Aah value lists. Reliever of the weary typist, protector of accuracy, usher to the chooser. Well concieved and implemented value lists are, despite my trifling tone, extremely useful in almost any database. In the process of rebuilding and improving an aing system recently, I was tasked with reimagining a layout with about 20 fields, each bearing a pop-up list with its own unique value list. In practice, any given record in this database had information in 5 to 8 of those 20 fields. To make the whole thing more efficient, we decided to replace all those fields and pop-ups with a single portal. We also moved the static value lists into a dynamic and more user-friendly value list table.
Probably the most obvious way to get the contents of a static value list is to open Manage > Value Lists and start copying and pasting. It works, but man is is tedious when you’ve got a lot of lists. Besides, there’s no need to put yourself through that when FileMaker gives us a couple of functions to aleviate the drudgery.

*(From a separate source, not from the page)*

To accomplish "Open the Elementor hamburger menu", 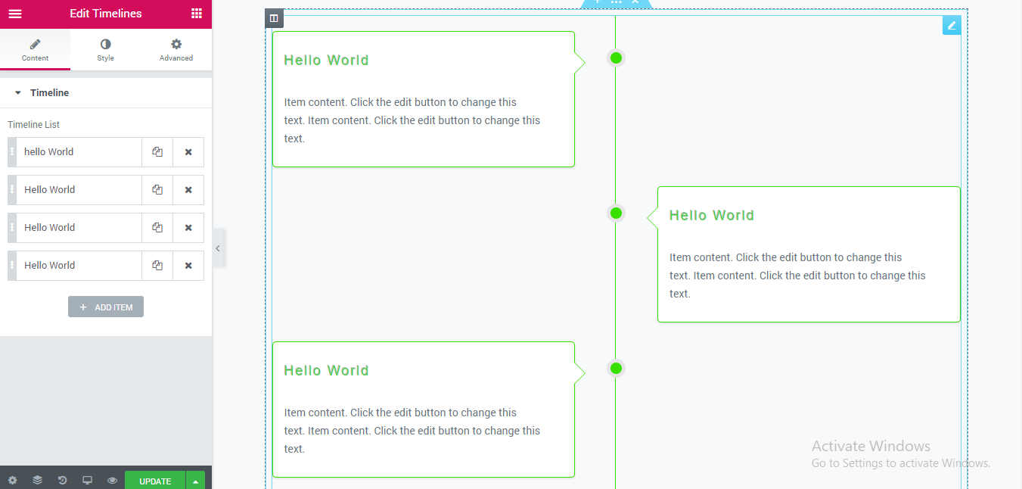I will (15, 13).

ValueListNames ( fileName ) does just what it says on the label- it produces a return-separated list containing the name of every value list in the specified file. This is the stepping stone necessary to get us to the actual values they contain.
ValueListItems ( fileName ; valueListName ) also generates a return separated list. This time it’s the values that make up the specified value list in the specified file.
Using these two functions in a script, we can get those value list names, then loop through that list to get each list’s constituent values. Rather than try to explain how that all works here, I put together an example file containing that very script. Grab a copy and dig into it to see these two functions in action.
An aside- I expect a number of folks will read this and wish to point out that the process described here can be (and already has been) achieved with a very efficient and very fast recursive custom function. You’d be entirely correct, too. Not every FMFotW reader owns FileMaker Advanced, however. Going the custom function route with this post wouldn’t just exclude those readers, it would also necessitate some explanation of custom functions and recursion. That’s a bigger side trip than I intend to make on a post about two simple design functions.